■ **Source records**

*** Begin section ***

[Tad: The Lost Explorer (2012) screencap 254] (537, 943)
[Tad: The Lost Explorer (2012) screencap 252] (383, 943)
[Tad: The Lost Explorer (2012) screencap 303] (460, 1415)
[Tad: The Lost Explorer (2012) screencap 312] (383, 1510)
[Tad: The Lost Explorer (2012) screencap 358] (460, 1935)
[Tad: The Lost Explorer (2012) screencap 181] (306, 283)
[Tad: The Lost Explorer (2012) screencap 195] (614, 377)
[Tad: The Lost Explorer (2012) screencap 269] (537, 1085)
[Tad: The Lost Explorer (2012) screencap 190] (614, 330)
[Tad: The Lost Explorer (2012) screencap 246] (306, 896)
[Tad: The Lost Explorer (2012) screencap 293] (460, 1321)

*** End section ***
*** Begin section ***

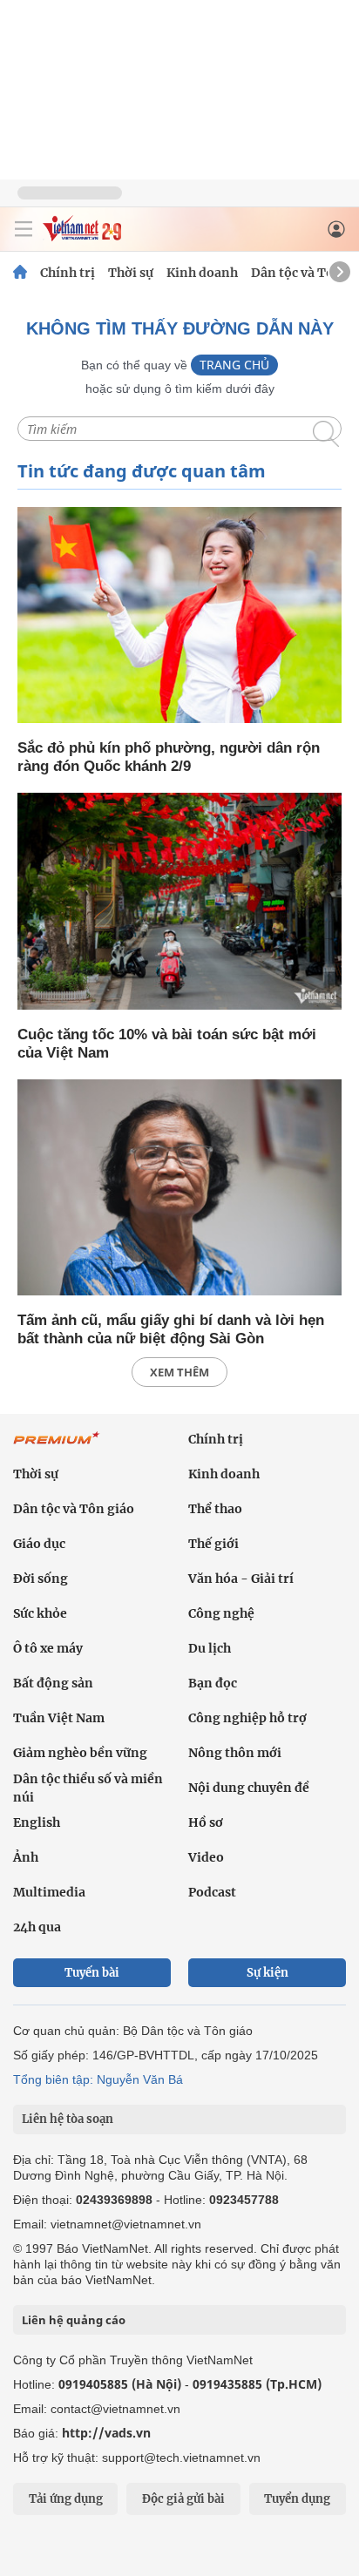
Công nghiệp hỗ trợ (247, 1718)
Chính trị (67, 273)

*** End section ***

■ **Problem to solve**
Could you set down, exactly as written, the lines above between the one holding "[Tad: The Lost Explorer (2012) screencap 252]" and the one holding "[Tad: The Lost Explorer (2012) screencap 293]", inclusive, and nothing more?

■ **Problem solution**
[Tad: The Lost Explorer (2012) screencap 252] (383, 943)
[Tad: The Lost Explorer (2012) screencap 303] (460, 1415)
[Tad: The Lost Explorer (2012) screencap 312] (383, 1510)
[Tad: The Lost Explorer (2012) screencap 358] (460, 1935)
[Tad: The Lost Explorer (2012) screencap 181] (306, 283)
[Tad: The Lost Explorer (2012) screencap 195] (614, 377)
[Tad: The Lost Explorer (2012) screencap 269] (537, 1085)
[Tad: The Lost Explorer (2012) screencap 190] (614, 330)
[Tad: The Lost Explorer (2012) screencap 246] (306, 896)
[Tad: The Lost Explorer (2012) screencap 293] (460, 1321)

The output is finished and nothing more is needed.